**Activity**
In the records below, begin at the line containing "You are a GUI" and end at the line containing "Task: Edit the Hotel One location row"; quote every line in that span exactly, including both boundary lines, and no others.

**Working data**
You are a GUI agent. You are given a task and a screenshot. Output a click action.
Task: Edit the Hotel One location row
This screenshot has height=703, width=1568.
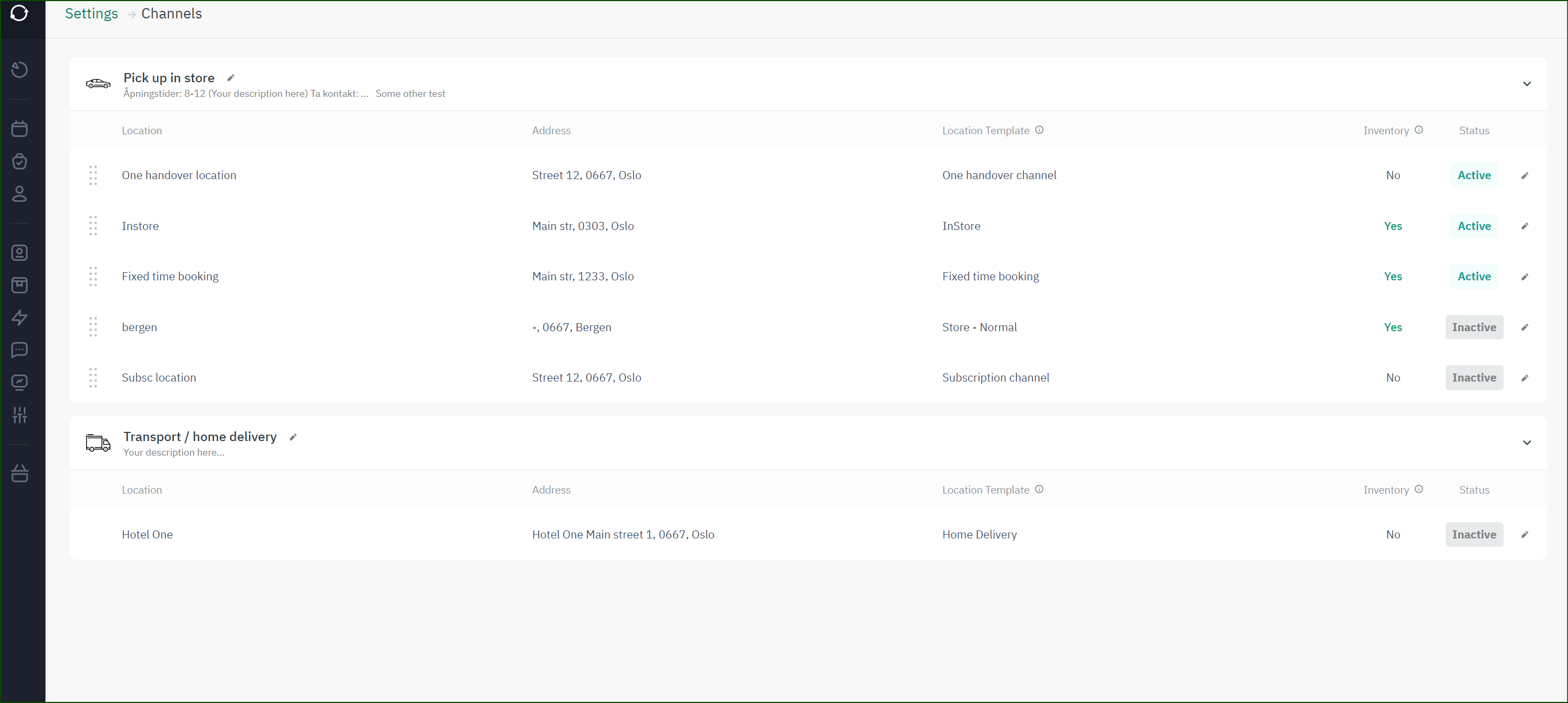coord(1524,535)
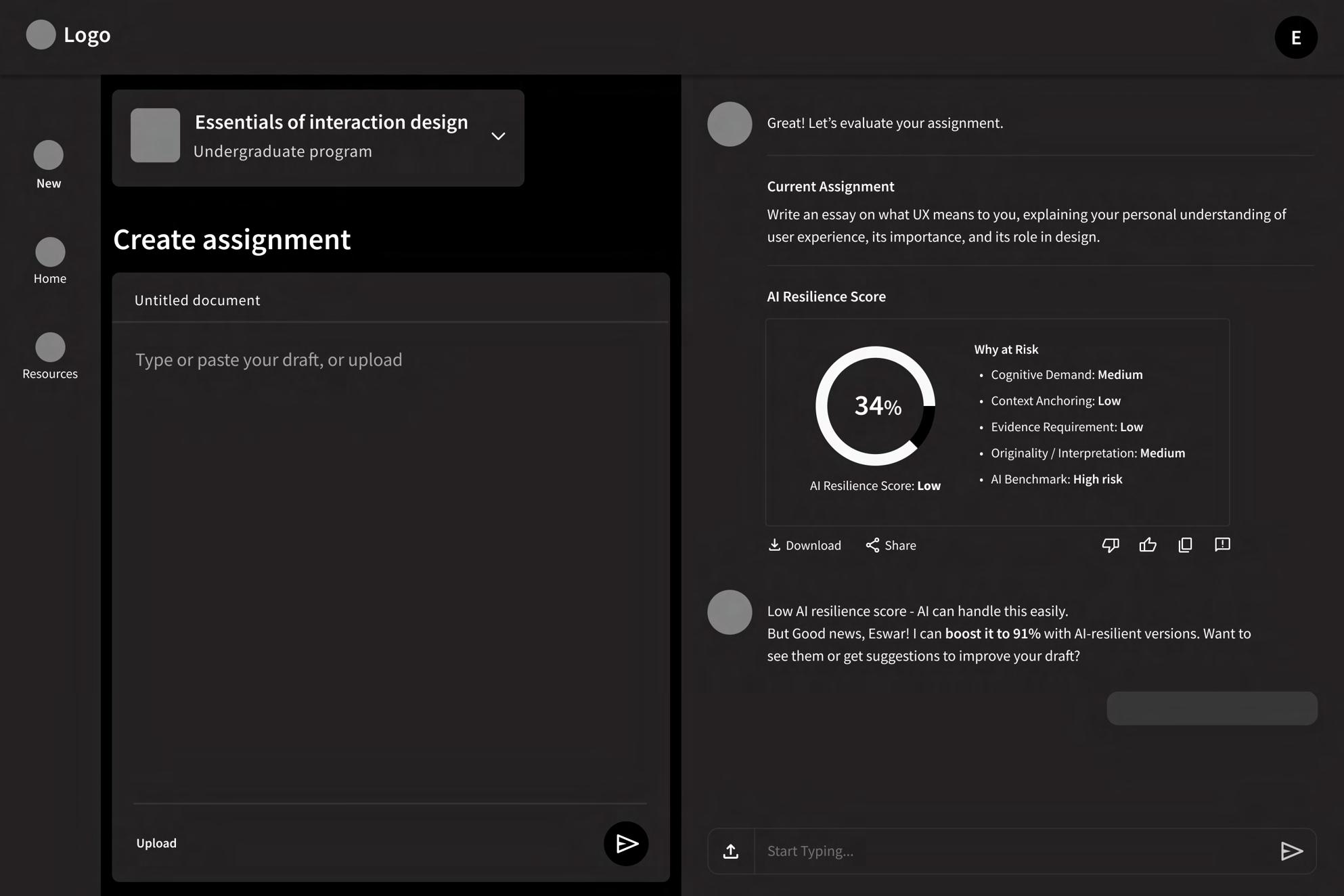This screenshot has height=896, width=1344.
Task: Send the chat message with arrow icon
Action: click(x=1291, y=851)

---

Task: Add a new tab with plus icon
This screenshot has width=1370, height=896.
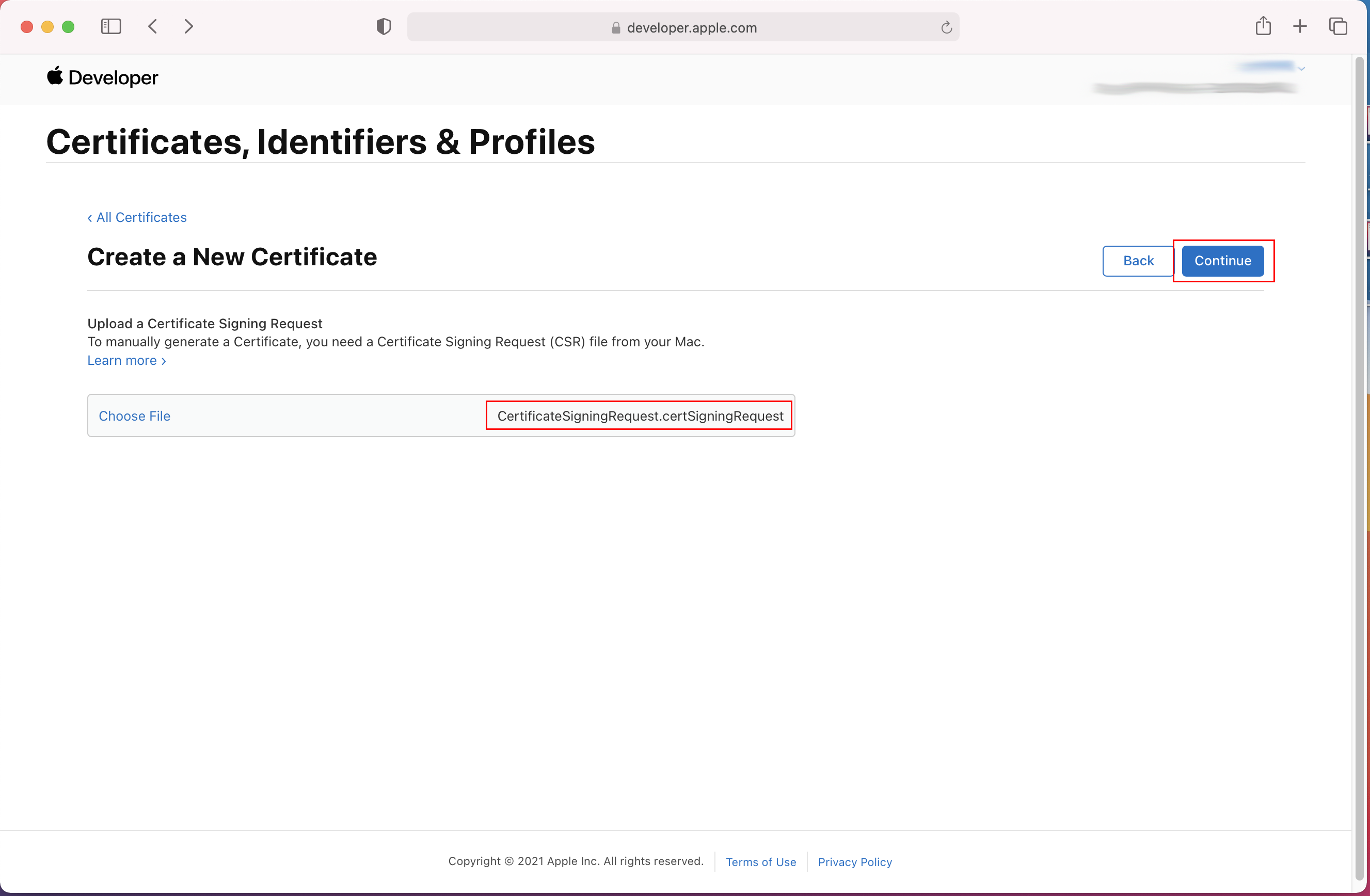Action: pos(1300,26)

**Reply to the exercise**
You are a GUI agent. You are given a task and a screenshot. Output a click action.
Task: Edit the Hotel One location row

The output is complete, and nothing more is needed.